Wednesday, 18 June 2014

Braber on the concept of identity in the East Midlands


Braber, Natalie (2014). "The concept of identity in the East Midlands of England", English Today 30(2), 3-10.

When considering language variation in the UK, linguists have frequently considered the North/South divide and the linguistic markers separating the two regions, for example by investigating the vowel speakers use in words like ‘grass’ and whether the words ‘put’ and ‘putt’ sound the same or not. But it has been noted that this is not a straightforward division and that this situation is more complex. There are clear stereotypes for the North and South – but how do areas like the East Midlands fit into the picture?

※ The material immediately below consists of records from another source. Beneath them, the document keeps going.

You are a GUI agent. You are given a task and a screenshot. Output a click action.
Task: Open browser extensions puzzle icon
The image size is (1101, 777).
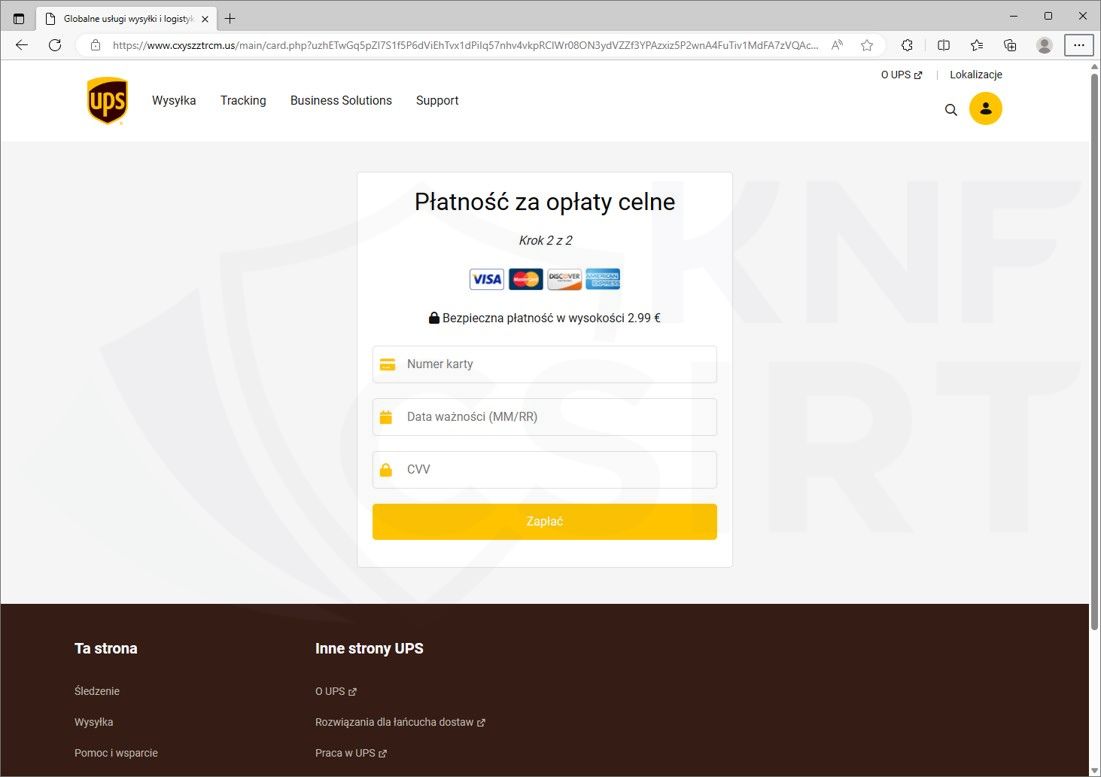coord(907,45)
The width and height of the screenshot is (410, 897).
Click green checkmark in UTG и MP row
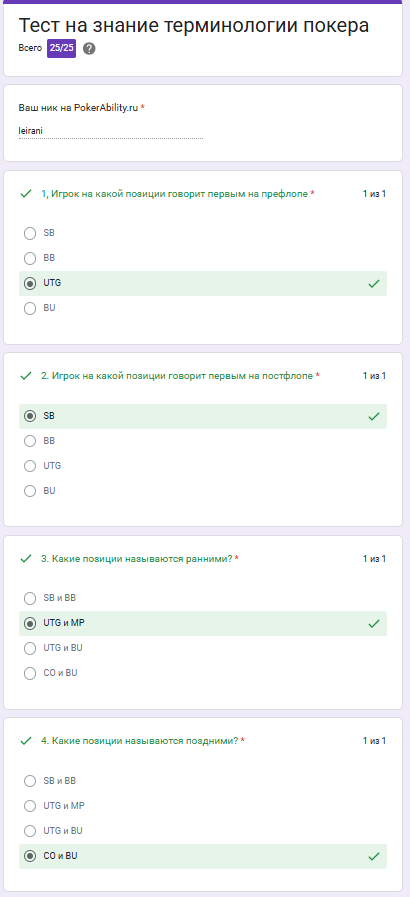click(374, 624)
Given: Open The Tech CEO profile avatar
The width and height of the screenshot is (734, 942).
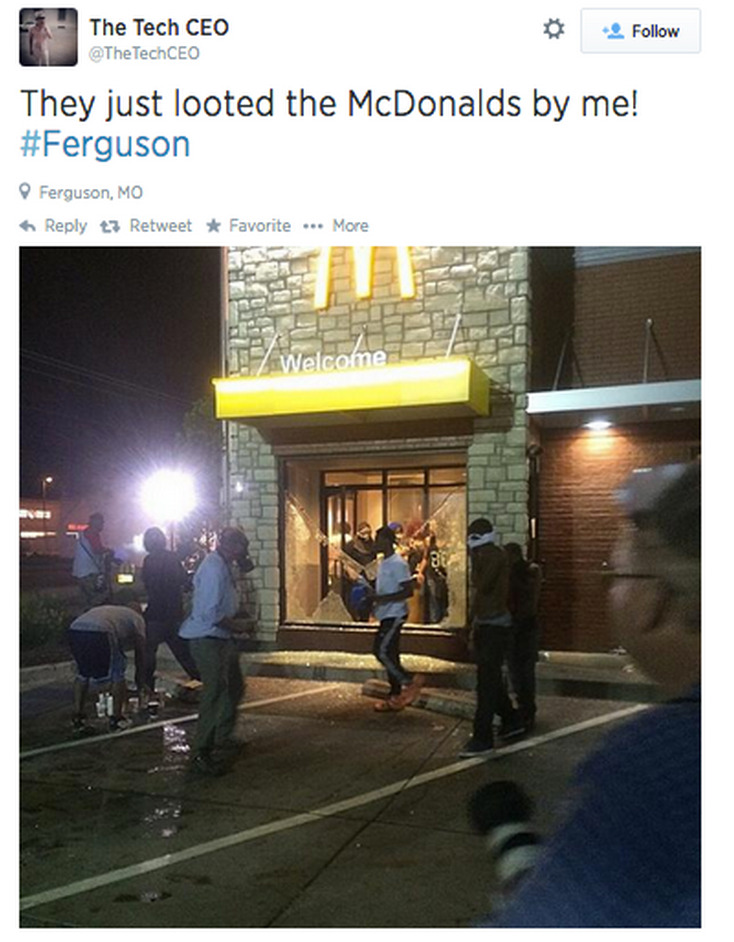Looking at the screenshot, I should (48, 37).
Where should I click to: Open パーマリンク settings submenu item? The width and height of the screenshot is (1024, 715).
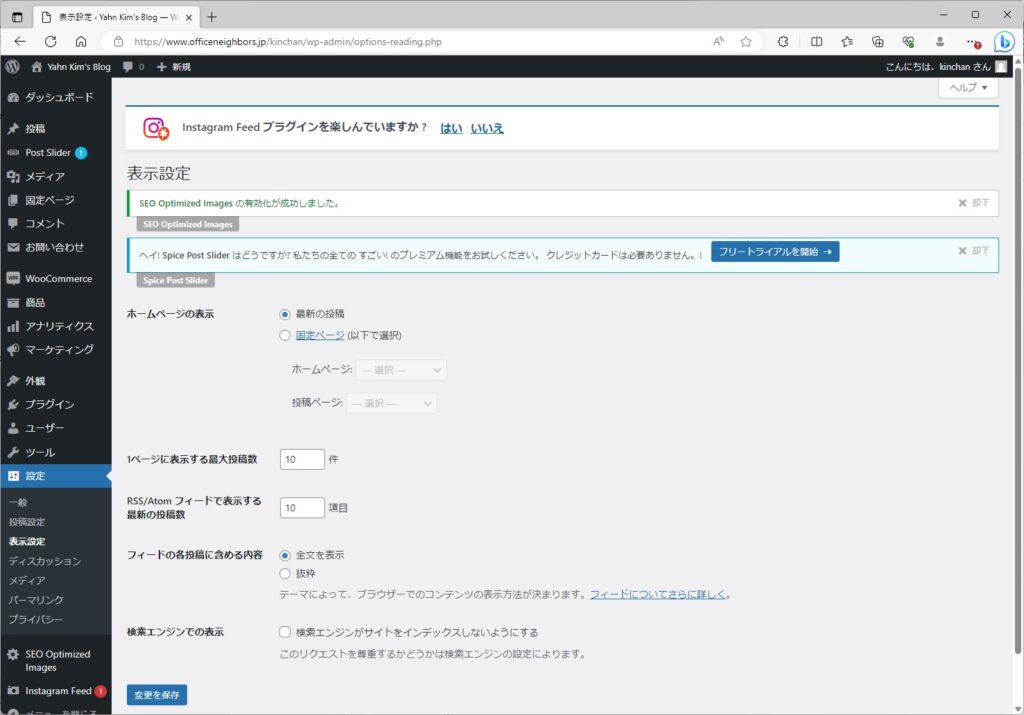[36, 600]
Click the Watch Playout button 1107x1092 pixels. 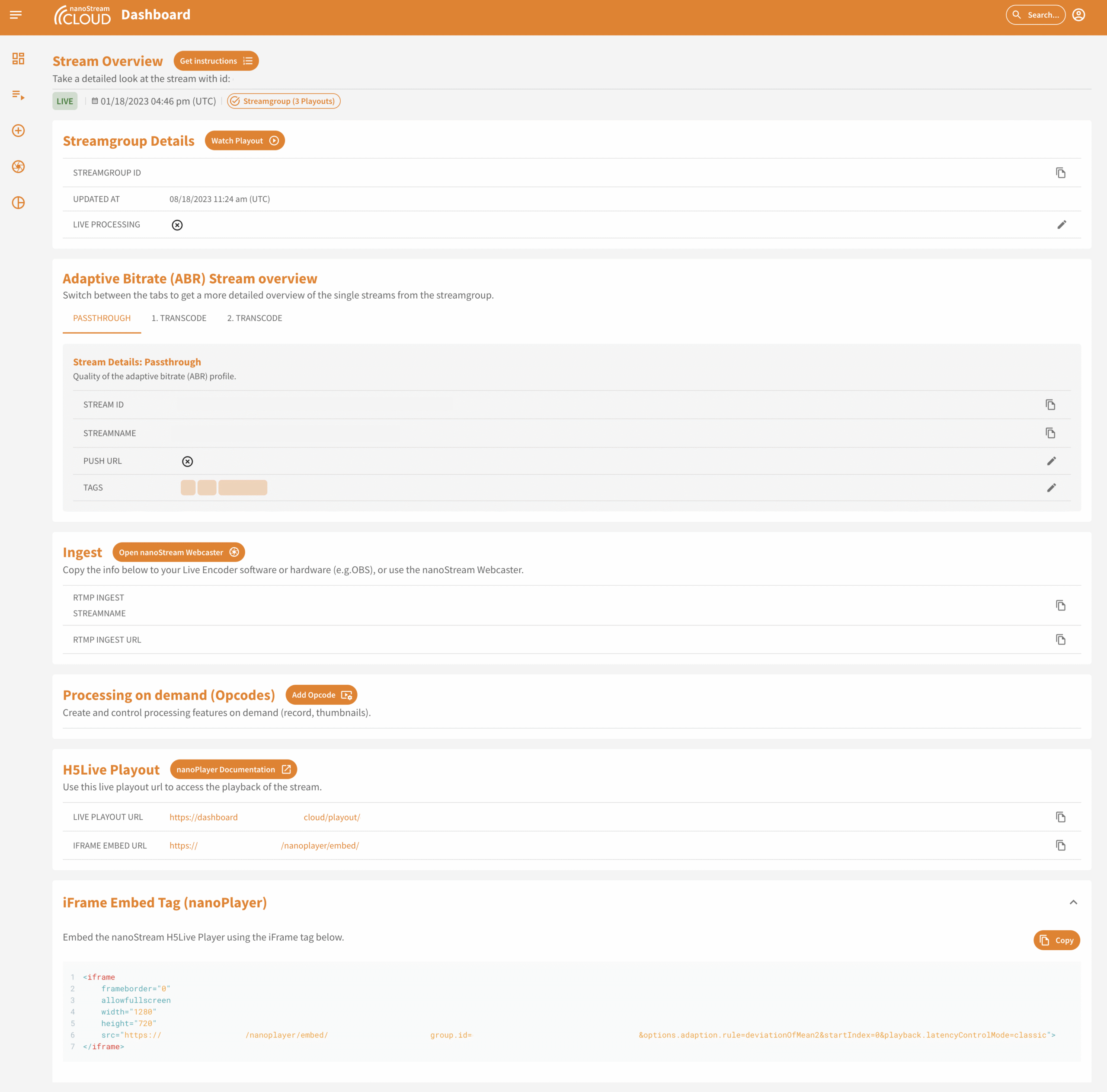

The boundaries between North and South are defined in different ways and in linguistic studies the East Midlands have been described as belonging to the North and to the South. Linguistically, the question has been raised whether there is a clear North/South boundary or whether there is a transition zone in the Midlands. Natalie Braber's paper revisits this question from the point of view of young people living in the East Midlands, to examine their sense of identity and whether this cultural divide is salient to them.
The East Midlands is a problematic area in its definition geographically as there is no overall agreement in which regions belong to the East Midlands, and people may have difficulty in relating this to their own sense of identity. It seems that for many the North/South divide is a natural one but what do non-linguists, and specifically young people, think? Although the East Midlands may be the geographical centre of England, it is not in any sense the perceived centre of England. It is an area which can be hard to locate perceptually and has been referred as ‘neither here nor there’ and as a ‘no-man’s land’. It seems that a definition of where the East Midlands is and what to call it is problematic, and this paper will deal with these issues to attempt to resolve them.